I've known a number of sci-fi geeks over the years, and it is
fascinating to see a whole movie about them. I've never been able to
develop that sort of all-encompassing passion for anything, be in the
New York Mets or The Grateful Dead, but it's fascinating to see what
this obsessiveness produces.
I think Trekkies and sci-fi fans in general consist of people who have been pushed so far out of mainstream society - these are almost invariably the people (like me) who were tortured and marginalized growing up - that they have an almost insane attracting to alternate societies. So they go to sci-fi conventions, joining the Society for Creative Anachronisms (you'll also find that there is a major overlap between fans of Lord of the Rings and Star Trek with people who are into S&M or polyamourous relationships. I wish someone would make a documentary about the whole alternate geek lifestyle thing).
Anyway, this movie is very funny and covers a lot of ground in a pleasantly chaotic fashion, jumping from merchandising to fan fiction to people making it through hard times via their obsession with the show. It is very much worth watching.

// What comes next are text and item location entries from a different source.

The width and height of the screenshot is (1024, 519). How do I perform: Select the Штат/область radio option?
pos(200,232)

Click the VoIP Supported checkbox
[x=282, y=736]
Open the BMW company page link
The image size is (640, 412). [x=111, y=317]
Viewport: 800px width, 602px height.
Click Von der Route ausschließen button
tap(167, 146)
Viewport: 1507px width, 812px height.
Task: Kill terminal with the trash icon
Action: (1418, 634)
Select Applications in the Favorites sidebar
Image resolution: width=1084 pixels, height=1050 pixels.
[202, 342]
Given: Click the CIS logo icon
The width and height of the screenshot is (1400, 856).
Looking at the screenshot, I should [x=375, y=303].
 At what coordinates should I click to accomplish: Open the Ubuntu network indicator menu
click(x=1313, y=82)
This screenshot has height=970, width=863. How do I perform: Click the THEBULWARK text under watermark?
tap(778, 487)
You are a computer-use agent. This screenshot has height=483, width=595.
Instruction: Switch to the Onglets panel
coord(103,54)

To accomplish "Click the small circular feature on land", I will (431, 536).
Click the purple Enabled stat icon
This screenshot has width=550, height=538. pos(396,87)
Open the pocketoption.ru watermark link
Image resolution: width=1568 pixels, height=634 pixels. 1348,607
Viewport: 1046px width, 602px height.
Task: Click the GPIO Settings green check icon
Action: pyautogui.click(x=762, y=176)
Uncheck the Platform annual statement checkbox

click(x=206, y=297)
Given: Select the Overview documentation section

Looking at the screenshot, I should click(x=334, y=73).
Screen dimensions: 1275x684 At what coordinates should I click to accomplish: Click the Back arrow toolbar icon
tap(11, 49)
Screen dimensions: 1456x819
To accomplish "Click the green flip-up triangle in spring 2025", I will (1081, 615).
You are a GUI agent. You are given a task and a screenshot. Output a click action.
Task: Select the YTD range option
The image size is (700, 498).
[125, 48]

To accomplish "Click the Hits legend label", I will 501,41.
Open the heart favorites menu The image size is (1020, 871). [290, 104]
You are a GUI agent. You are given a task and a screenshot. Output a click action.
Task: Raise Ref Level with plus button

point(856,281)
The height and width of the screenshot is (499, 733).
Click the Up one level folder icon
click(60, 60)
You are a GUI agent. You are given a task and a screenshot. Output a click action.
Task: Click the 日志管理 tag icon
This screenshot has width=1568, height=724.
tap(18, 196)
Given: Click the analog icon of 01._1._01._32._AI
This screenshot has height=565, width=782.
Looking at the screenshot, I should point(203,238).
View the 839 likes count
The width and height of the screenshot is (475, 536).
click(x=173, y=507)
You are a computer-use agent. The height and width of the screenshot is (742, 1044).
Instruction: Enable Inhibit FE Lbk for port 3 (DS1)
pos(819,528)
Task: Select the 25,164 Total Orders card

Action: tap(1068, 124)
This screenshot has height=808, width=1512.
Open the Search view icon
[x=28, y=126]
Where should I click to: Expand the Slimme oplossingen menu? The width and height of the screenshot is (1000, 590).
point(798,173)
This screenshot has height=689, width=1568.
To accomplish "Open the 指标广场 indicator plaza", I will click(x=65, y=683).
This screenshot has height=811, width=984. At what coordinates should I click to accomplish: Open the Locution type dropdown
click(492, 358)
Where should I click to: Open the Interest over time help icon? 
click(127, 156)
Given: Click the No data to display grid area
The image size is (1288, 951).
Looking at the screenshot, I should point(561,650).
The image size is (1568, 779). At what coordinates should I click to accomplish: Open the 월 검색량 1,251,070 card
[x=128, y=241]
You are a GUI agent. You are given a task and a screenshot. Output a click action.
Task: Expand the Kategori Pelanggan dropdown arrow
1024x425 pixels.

A documentary for Trekkies, made by Trekkies, about Trekkies. Trekkies are Star Trek fans, usually very obsessed fans (there is a brief segment on the debate between what are 'Trekkies' and 'Trekkers', but no conclusions are reached). The film, hosted by Crosby (who played Tasha Yar on the Next Generation TV series), who's also a producer, focuses on the whole gamut of far-flung Trek fans, including, famously, the juror who showed up in Trek uniform, and the dentist who converted his office into a Trek starbase. Then there's the guy who recreated a motorized life-support chair (from an early classic Trek episode) and rides around in it on his town's streets, only his head visible poking up from the top. Most of the fans come across as harmless eccentrics who are actually fairly intelligent (the one exception is a guy who, for some reason, seems to be wearing a female wig and lipstick - kinda creepy - I think he thinks he's Troi of the TNG series). The central message conveyed is a hope for a better future, without prejudices or other social problems. It that sense, these fans are, indeed, more advanced than the average citizen, who is still stuck with the 20th-century's petty squabbling and short-sightedness. There are also short interviews with several of the classic and Next Generation cast members,including (poignantly) DeForest Kelley, who died in '99, and Leonard Nimoy(Spock), Jimmy Doohan(Scotty), Walter Koenig(Chekov), Nichelle Nichols(Uhura), Brent Spiner(Data), Michael Dorn(Worf), Jonathan Frakes(Riker) and Kate Mulgrew(Capt.Janeway). Some relate very touching stories about how the show literally changed someone's life for the better, including a suicide prevention by Doohan, who died recently. It also touches briefly on the fringe element of Trek worship, the pornographic fantasy trade. The end credits contain clips from some stand-up comics doing Trek jokes, which are pretty funny. All in all, pretty comprehensive; it just fails to wrap it all up smoothly and almost seems to end with an unspoken question. Hm, but there was a sequel last year.